Furnace operator is a decent militia-job, if you have the capability to melt down lots of items to generate the jobs. Haven't looked into how much the attribute boost there is per job. Engraver is also good (have your militia smooth out large sections of floors) since it boosts agility, and Kinesthetic and Spatial senses, which make your dwarves handier with weapons.
It's best though to just try to get your dwarves to be on full-time training with a lot of sparring. You can actually give multiple "train" orders in one schedule slot. In the schedules screen, Tab lets you switch between the schedule slots and the list of orders given for each slot. I've heard that a bunch of "Training, minimum 2" orders in each slot is a great way to produce lots of sparring, but have not personally tested this.

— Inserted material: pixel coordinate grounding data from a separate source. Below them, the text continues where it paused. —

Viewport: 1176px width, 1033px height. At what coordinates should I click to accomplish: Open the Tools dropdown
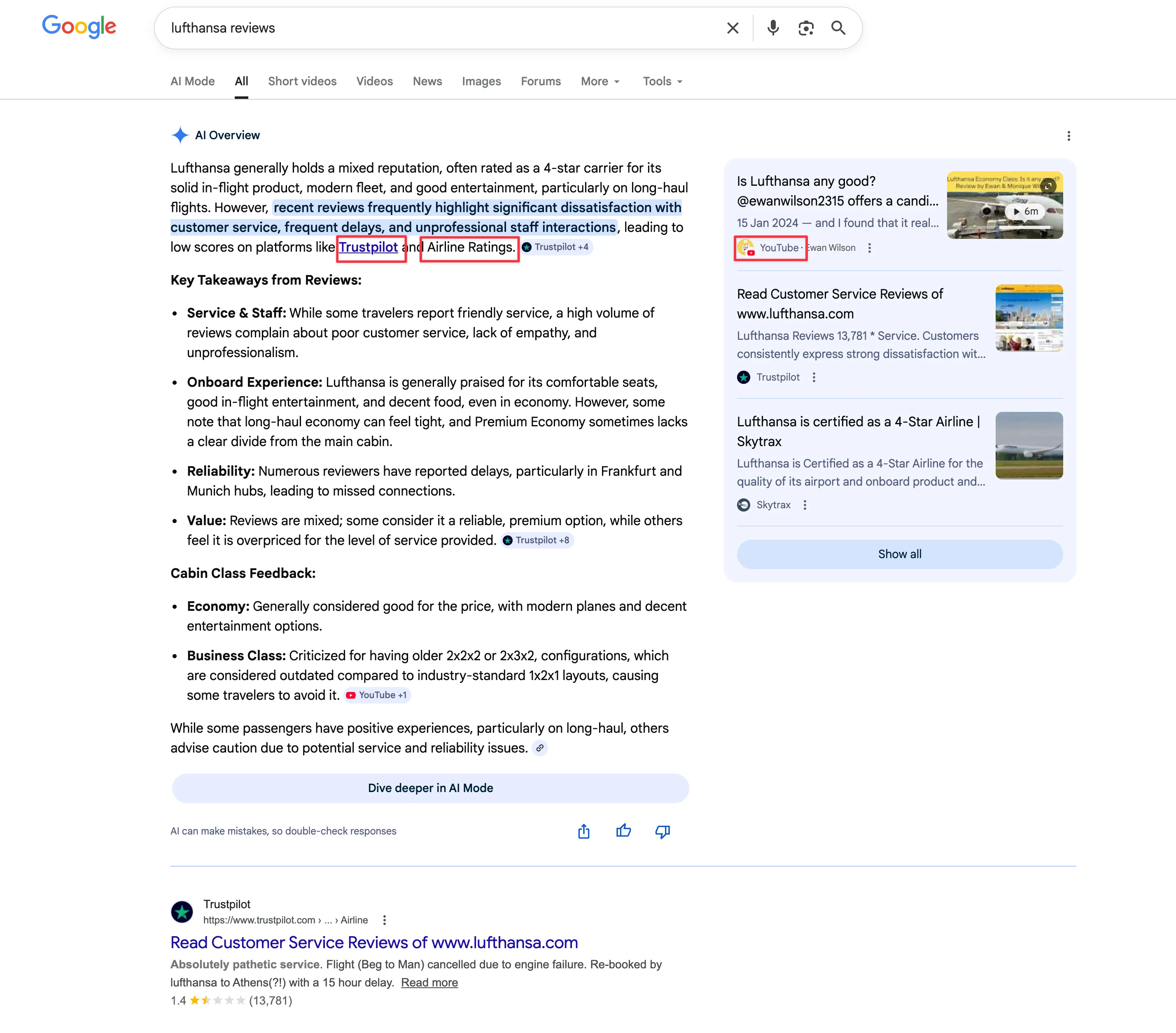(662, 81)
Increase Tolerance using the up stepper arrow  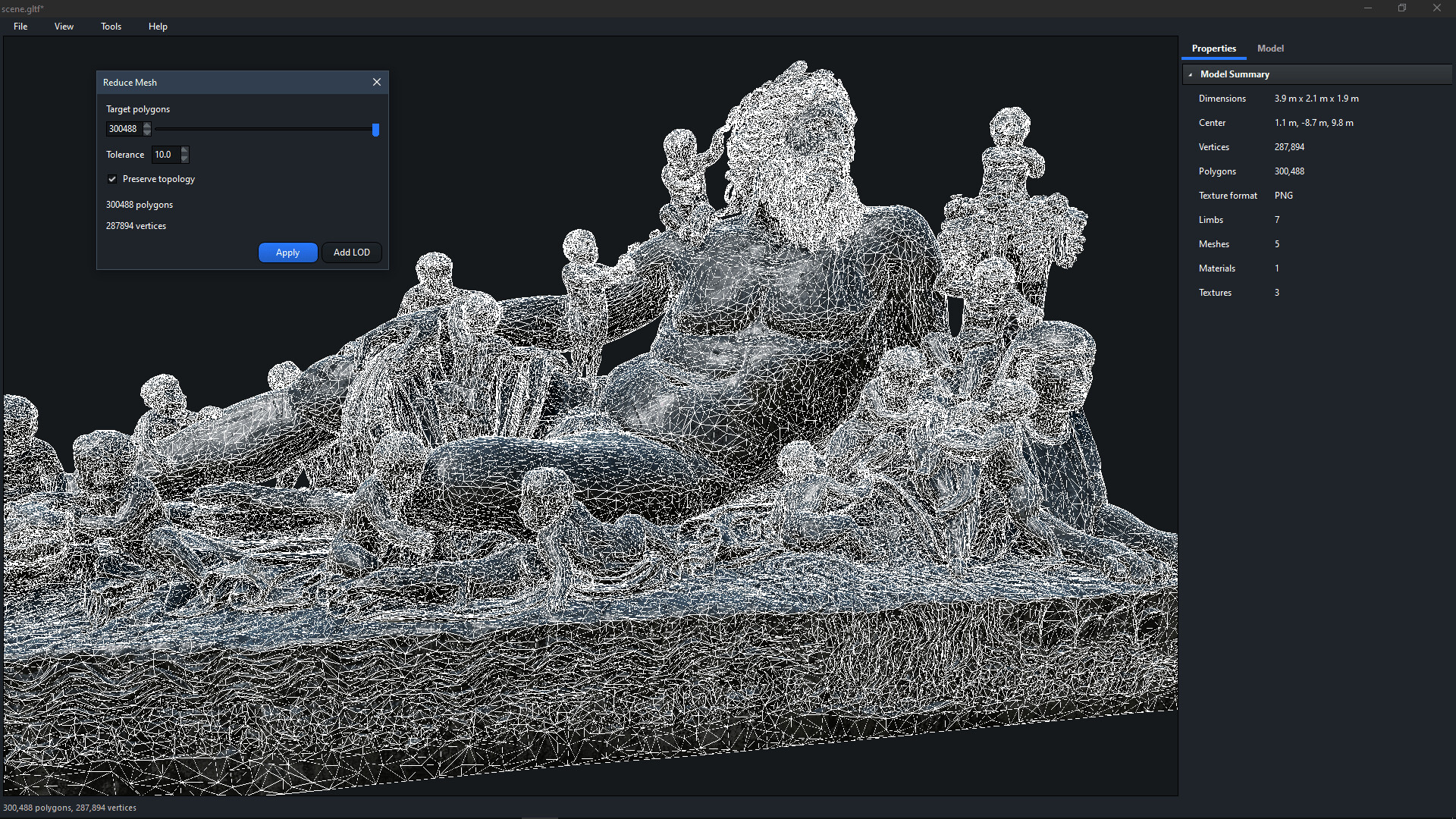[184, 151]
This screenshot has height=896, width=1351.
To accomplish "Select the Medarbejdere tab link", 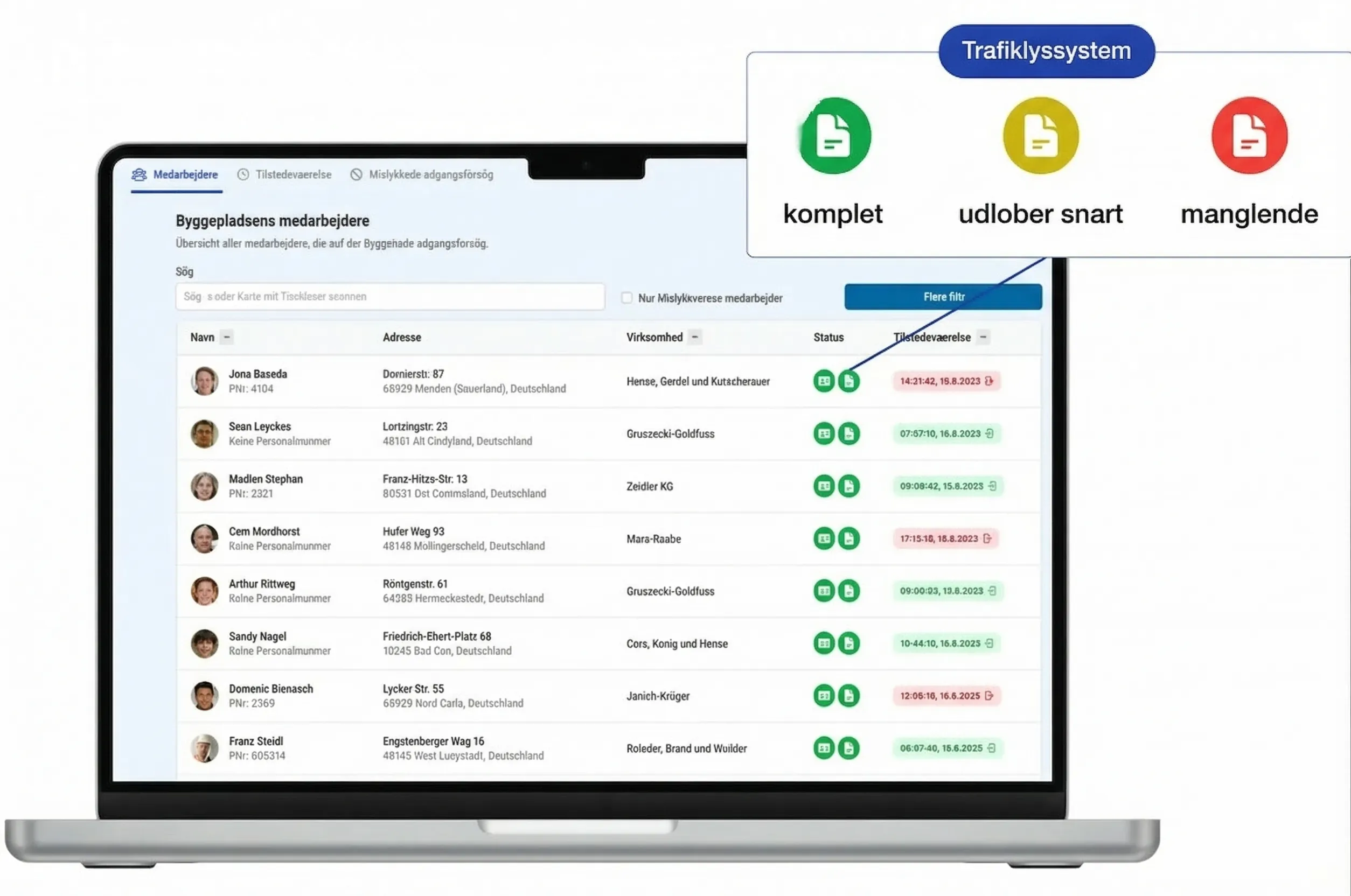I will pos(176,175).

If you just want to boost their physical attributes though, Pump operator works (but is slow), or you can try pelting them with small non-lethal items (like seeds). It's also slow on a per plink basis, but you can dump a LOT of items on a dwarf. The "industrialized" form of this is to have a small 2x1 pit with two retracting bridges set on repeat to create an eternally shifting floor that flings items back and forth. Trains up armor-user real good and by the time they are Legendary, their physical stats will have received a +500 boost in almost all of their physical stats. It's a different kind of danger room.

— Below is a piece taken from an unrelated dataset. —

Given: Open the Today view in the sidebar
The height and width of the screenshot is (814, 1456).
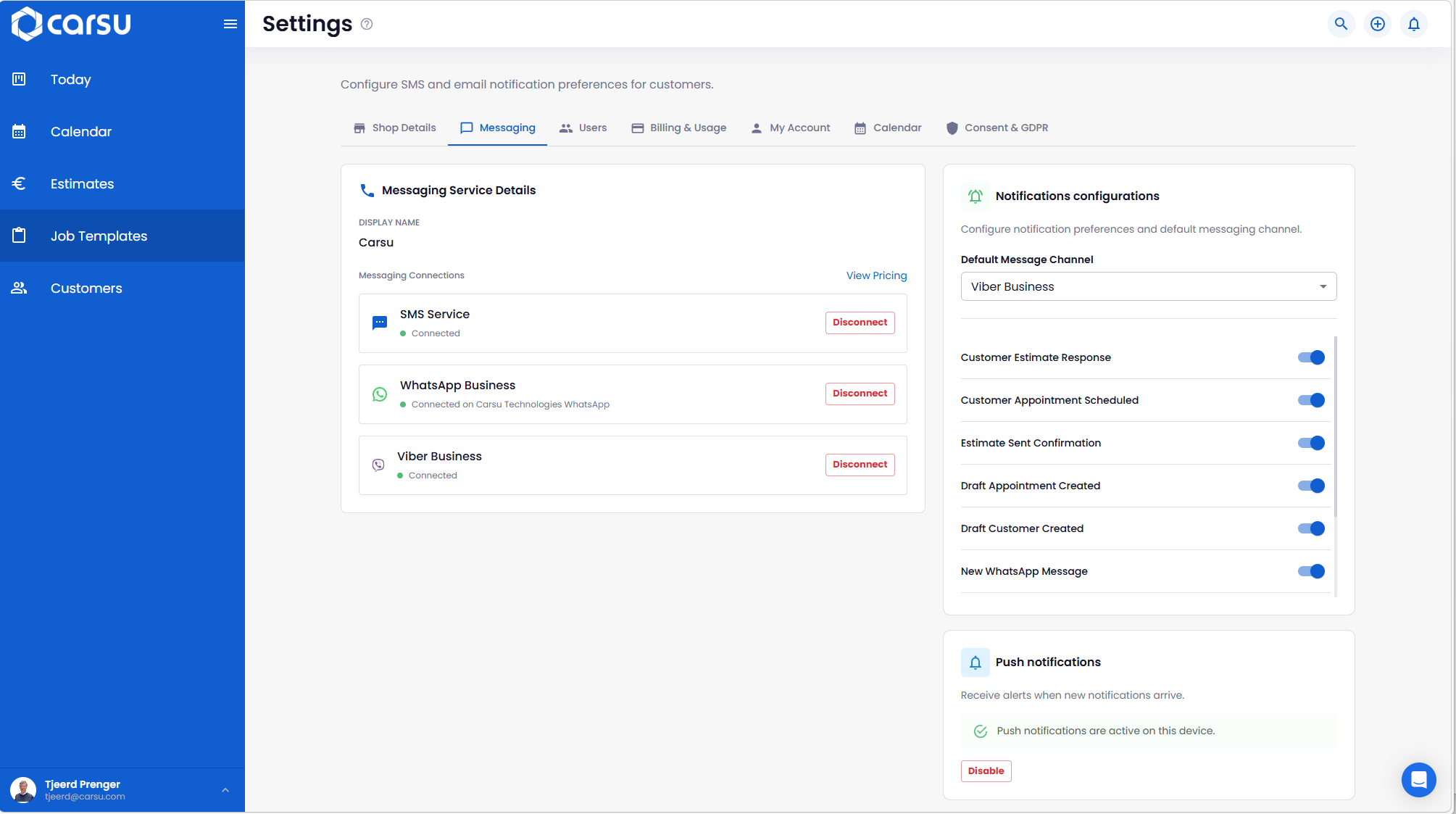Looking at the screenshot, I should tap(70, 80).
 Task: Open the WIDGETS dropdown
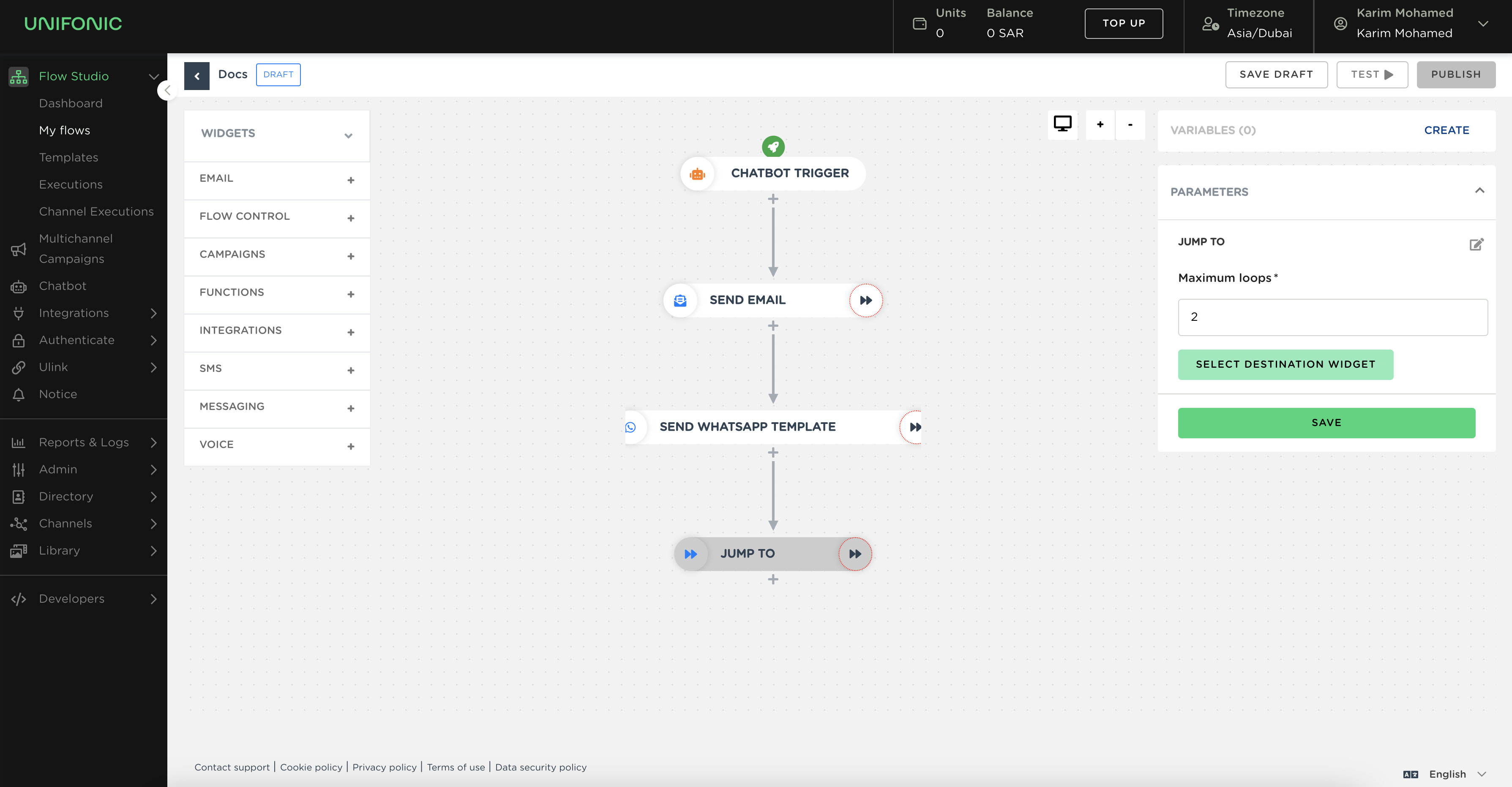coord(348,136)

If you're just planning on using your off-duty military like regular workers though, (rather than putting them through an exhaustive and non wealth-producing training regimen), then it really doesn't matter WHAT they do, because normal civilian tasks train up attributes about 100x too slow to be useful. The exception to this is Mining, because each square dug = 1 job, so your miners can easily be given hundreds of tasks to complete, and thus give meaningful boosts to their military stats. If the mining job equipment didn't conflict so horribly with soldier's equipment, then mining would be the ideal "idle military job".

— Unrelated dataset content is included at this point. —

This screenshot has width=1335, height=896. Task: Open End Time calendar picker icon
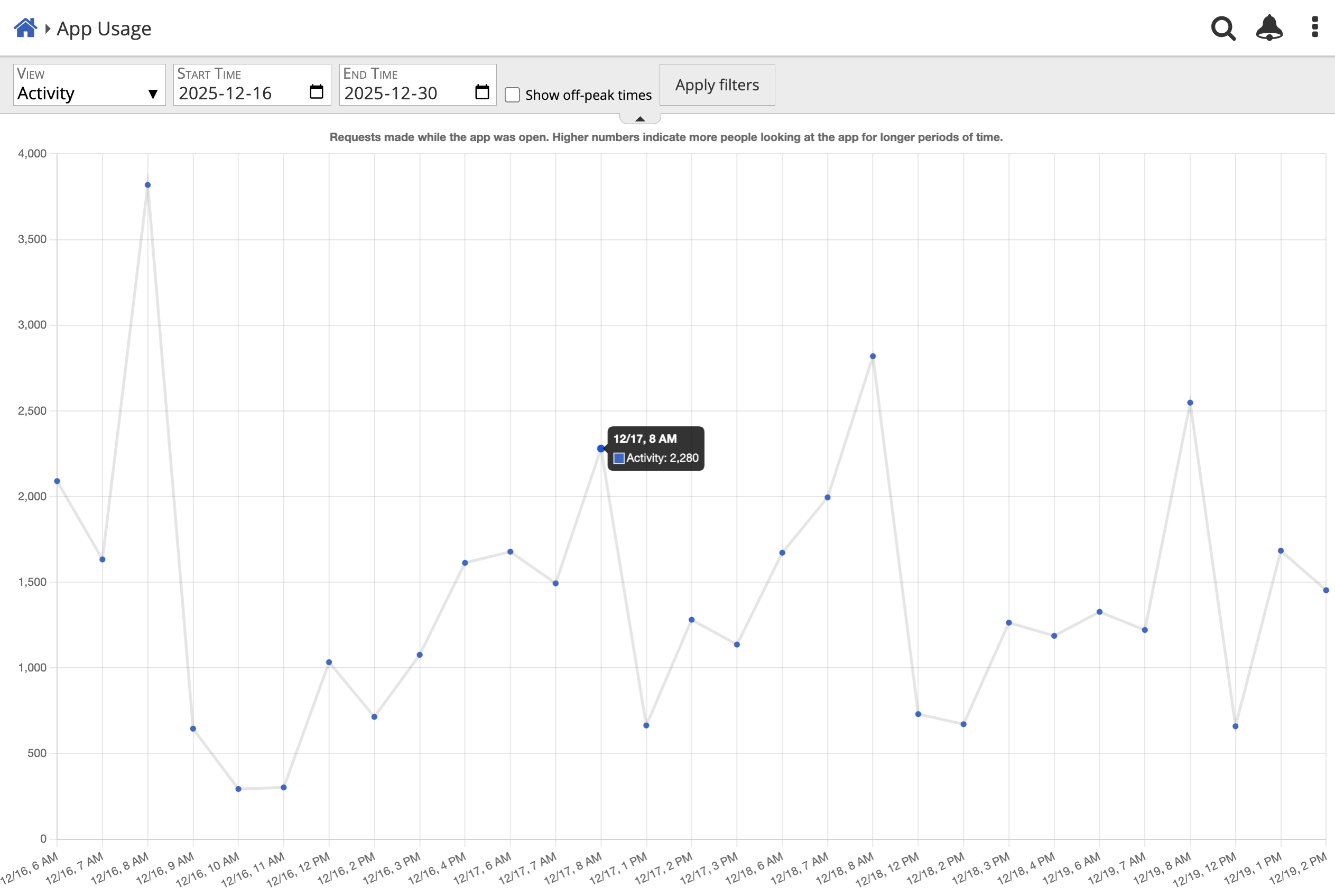coord(482,92)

However, since mining skill now only affects speed and not ore yields, there's no problem with drafting your tough veteran miners into the military and replacing them with noobs.
My fundamental point though is that there really isn't any good "Off-Duty task for the militia". If you're not going to embark on an intensive training program to boost their stats, then it doesn't really matter what task they do, because aside from hauling, there aren't very many jobs that are done on a truly large scale in a fort that will provide noticeable benefits in under a decade.